Glenna went outside, saw hail and heard a loud boom. He ran to his basement just in time.
On Monday, he was surveying the damage on crutches after suffering a leg injury when the wind knocked his home off its foundation.
"I would say we had pretty good warning," Glenna said. "We just didn't listen to it."
Forecasting has steadily improved with the arrival of faster, more powerful computers. Scientists are now better able to replicate atmospheric processes into mathematical equations.
In the last decade alone, forecasters have doubled the number of days in advance that weather experts can anticipate major storms, said Bill Bunting of the National Weather Service.
But Bunting, forecast operations chief of the service's Storm Prediction Center in Norman, Okla. said it was not until Saturday that the atmospheric instability that turns smaller storm system into larger, more menacing ones came into focus.
That's when information from weather stations, weather balloons, satellite imagery and radar suggested there was plenty of moisture — fuel for storms — making its way northeast from the Gulf of Mexico.
Despite Sunday's destruction, 2013 has been a relatively mild year for twisters in the U.S., with the number of tornadoes running at or near record lows.
So far this year, there have been 886 preliminary reports of tornadoes, compared with about 1,400 preliminary reports usually sent to the weather service by mid-November.
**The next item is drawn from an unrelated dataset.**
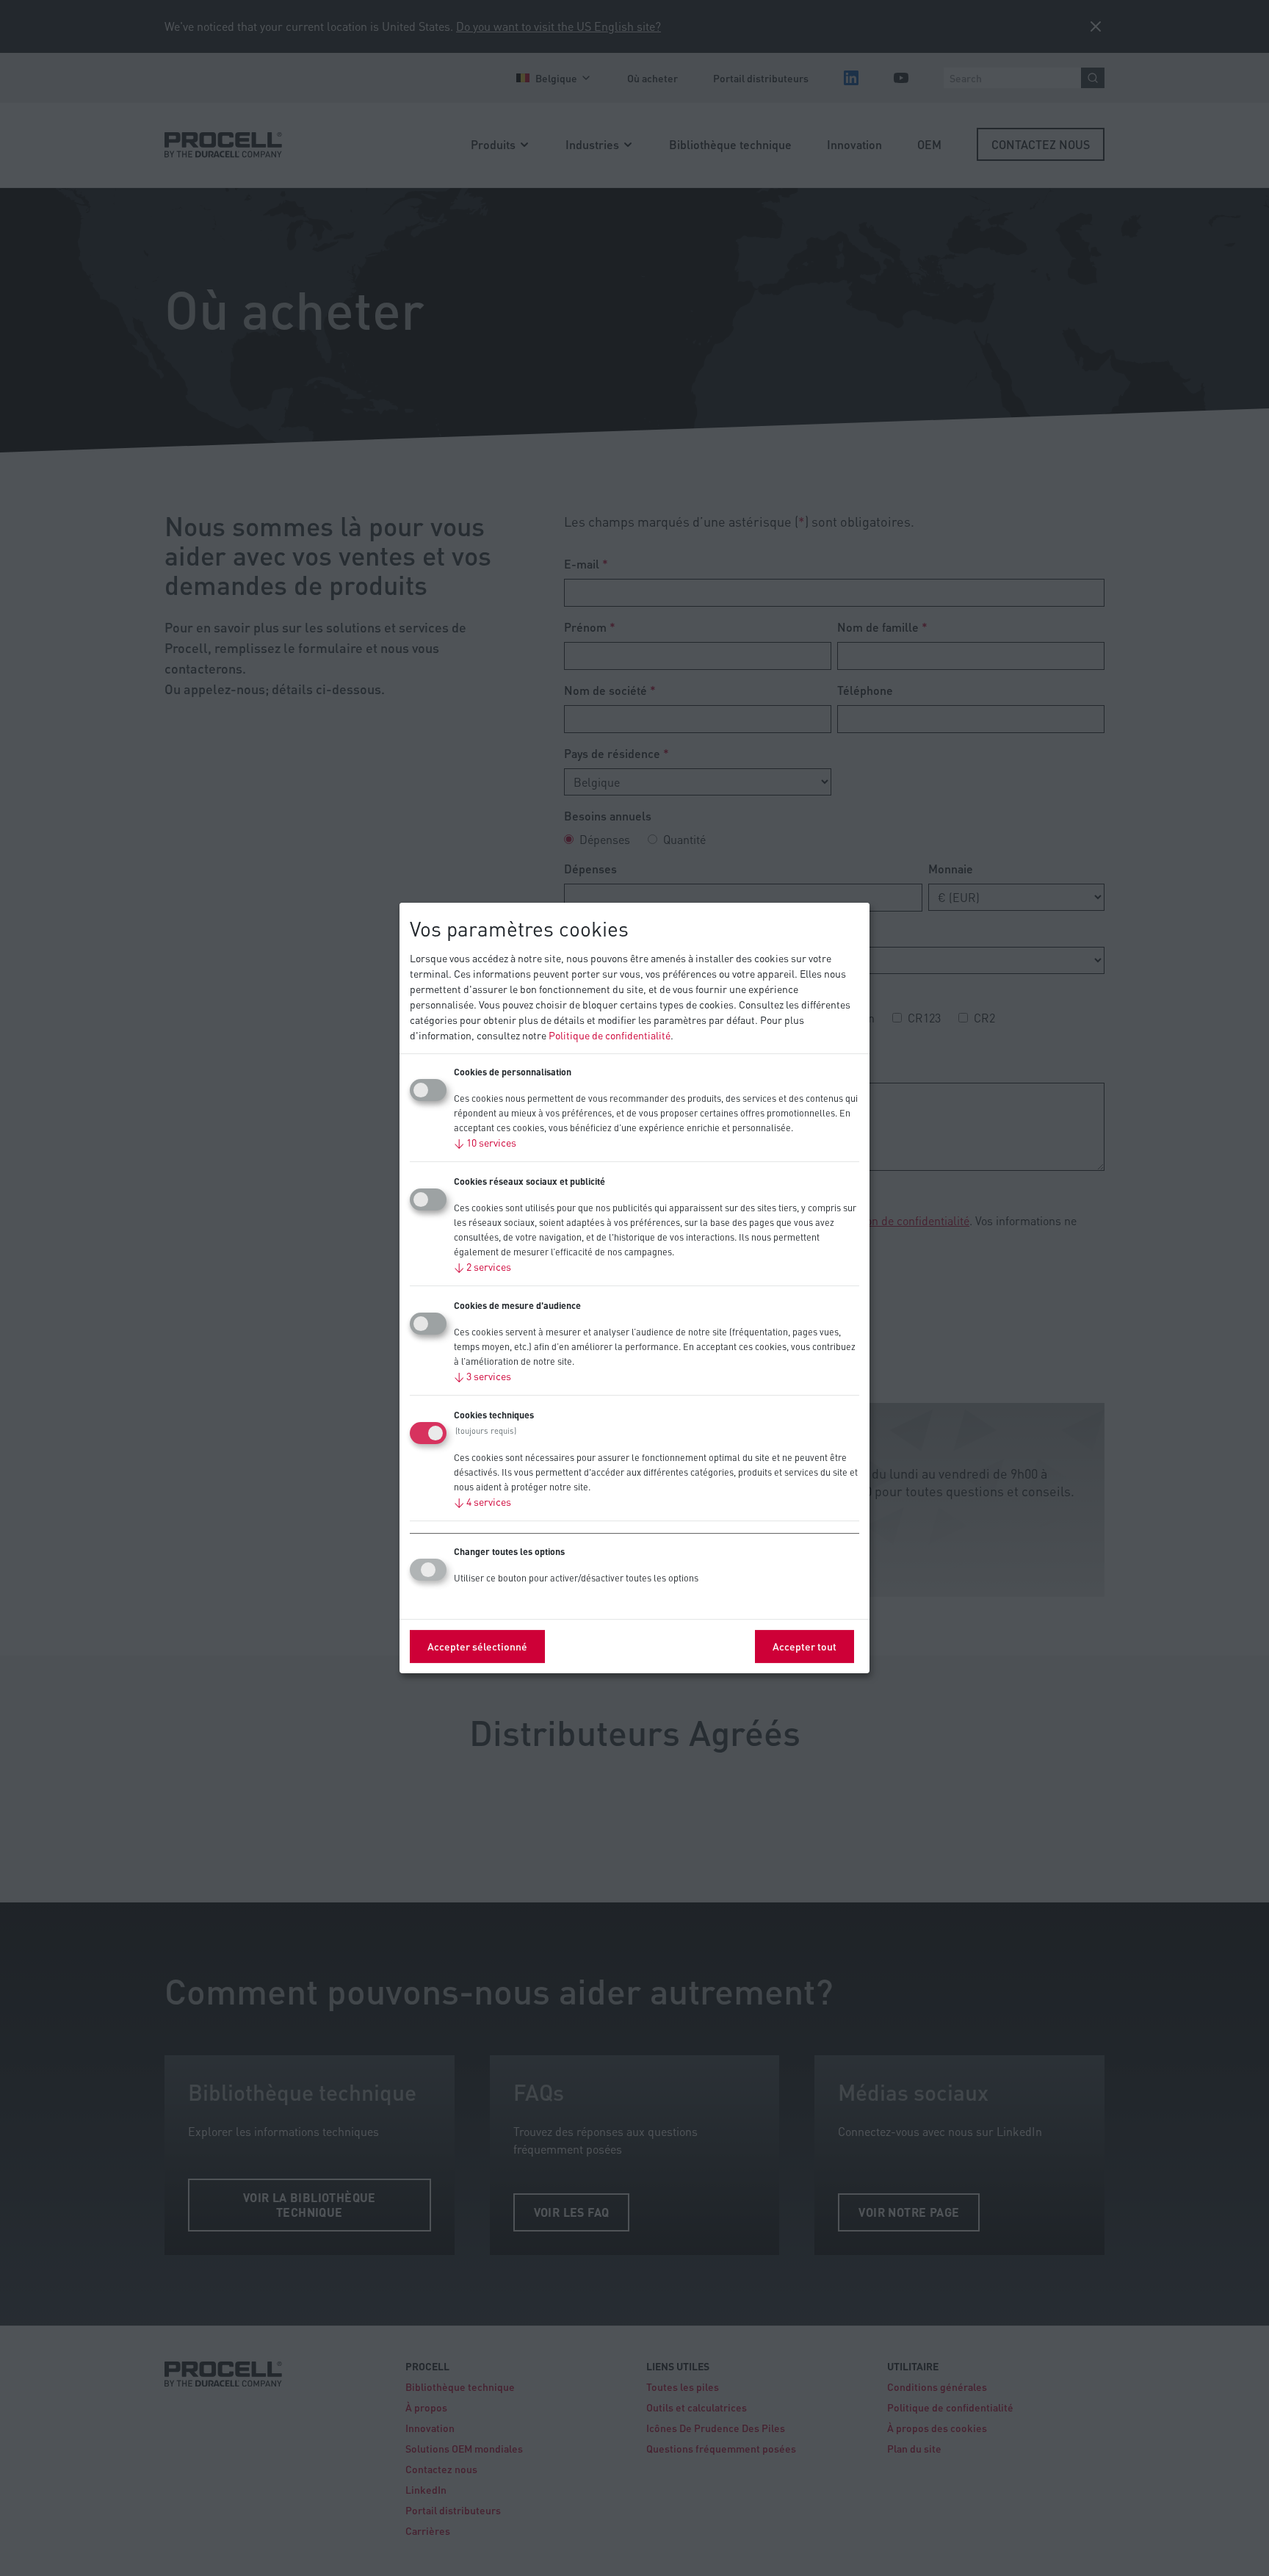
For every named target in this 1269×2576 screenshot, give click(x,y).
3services (482, 1375)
Similar slow years were 1987 and 1989.
An outbreak like the one that developed Sunday usually happens about once every seven to 10 years, according to tornado experts at the National Weather Service's Storm Prediction Center in Norman, Okla.
There were similar November outbreaks in 1992 and 2002, with the 1992 one being even bigger than this year's, said top tornado researcher Harold Brooks at the National Severe Storms Laboratory, also in Norman.